** Things to do **
a: Answer these questions using the text on finding great investments:
(i) Which four companies does the text name as wonderful businesses that were not great investments at the time of purchase?
(ii) Whose lecture was the writer watching when the idea came?
(iii) What does the text say most people were too busy focusing on?
b: Pick up the text on finding great investments after its final sentence and continue it.

** Text passage **
____
Buy wonderful businesses, for a fair price, and hold them forever.

-Warren Buffet (paraphrased)

It hit me while I was watching a lecture by the legendary value investor, Monish Pabrai. There are great businesses, and then there are great investments. Amazon, PayPal, Disney and Nvidia are all wonderful businesses, but at the time of purchase, they weren’t great investments (at least not in the short-term).

Hedge fund managers that beat the S&P year-in, and year-out, understand the market dynamic. They buy a stock when the market isn’t paying attention to it, and sell it when it when it becomes the talk of the town.

From Russia With Cash: Seeding a Hedge Fund - The New York Times

Take oil stocks for example. Who bought oil stocks when WTI crude dropped into negative territory? And if they did, who kept them as oil when from $0 to $87/barrel. A few, if even. Most people were too busy focusing on overvalued EV stocks.

So, how do you find such great investments?

1. Buy Low, Sell High

This Chart Made Peter Lynch a Legend and is Now Helping Me Find Undervalued  Gems - Profit Hunter by Equitymaster
The “Peter Lynch Chart”

The stock market is the culmination of arrogant degenerates trading shares of ownership in a business for cash. They buy when they think they are getting a great deal, and sell when they think they made a spectacular return on their investment.
____
** Entries for locating words and elements **
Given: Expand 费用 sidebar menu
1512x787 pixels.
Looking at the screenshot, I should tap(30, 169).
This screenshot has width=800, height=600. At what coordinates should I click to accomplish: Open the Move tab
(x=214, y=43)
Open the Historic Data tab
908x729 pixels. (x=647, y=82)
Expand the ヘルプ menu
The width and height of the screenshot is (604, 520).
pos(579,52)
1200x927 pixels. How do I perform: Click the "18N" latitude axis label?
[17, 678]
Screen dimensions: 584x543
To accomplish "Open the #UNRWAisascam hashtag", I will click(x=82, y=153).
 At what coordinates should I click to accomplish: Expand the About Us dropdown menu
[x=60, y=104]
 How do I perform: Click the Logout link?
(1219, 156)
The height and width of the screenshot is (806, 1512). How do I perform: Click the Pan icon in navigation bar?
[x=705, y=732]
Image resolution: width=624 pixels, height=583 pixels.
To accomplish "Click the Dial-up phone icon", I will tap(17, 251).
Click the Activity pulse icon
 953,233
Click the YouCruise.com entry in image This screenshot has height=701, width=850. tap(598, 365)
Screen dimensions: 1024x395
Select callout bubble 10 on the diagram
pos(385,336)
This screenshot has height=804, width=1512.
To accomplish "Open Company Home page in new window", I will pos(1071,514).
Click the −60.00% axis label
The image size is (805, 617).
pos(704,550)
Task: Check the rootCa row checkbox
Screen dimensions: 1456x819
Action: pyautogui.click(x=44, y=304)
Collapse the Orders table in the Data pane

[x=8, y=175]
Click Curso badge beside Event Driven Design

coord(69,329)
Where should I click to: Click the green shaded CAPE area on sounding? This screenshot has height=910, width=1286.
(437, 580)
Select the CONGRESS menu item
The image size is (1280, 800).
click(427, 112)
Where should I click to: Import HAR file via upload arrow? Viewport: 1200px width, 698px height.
____
** Answers provided **
a:
(i) Amazon, PayPal, Disney and Nvidia
(ii) Monish Pabrai's
(iii) Overvalued EV stocks

b:
The market is not dictated by robots, therefore it is left up to interpretation whether a stock is cheap, or overvalued. Like I said above, the market is made up of arrogant degenerates, meaning that there will always been room for mispricing.

The former Fidelity manager, Peter Lynch, looked at the correlation between share price and earnings to determine whether a stock was mispriced. If the share price of a great business fell under 15x TTM earnings, it was a buy.

Apple Inc Stock Report | - GuruFocus.com

Apple was a great business, even in 2012. You could’ve bought Apple’s stock at any point between 2012-2017 and made a killing. Alas, if you buy it now at nearly 30x TTM earnings, are you still getting into a great investment? Possibly, but highly unlikely.

The truth is, most of the time you aren’t going to get a great investment with “wonderful businesses,” even if you buy the stock under 15x TTM earnings. That is, unless you hold them “forever.”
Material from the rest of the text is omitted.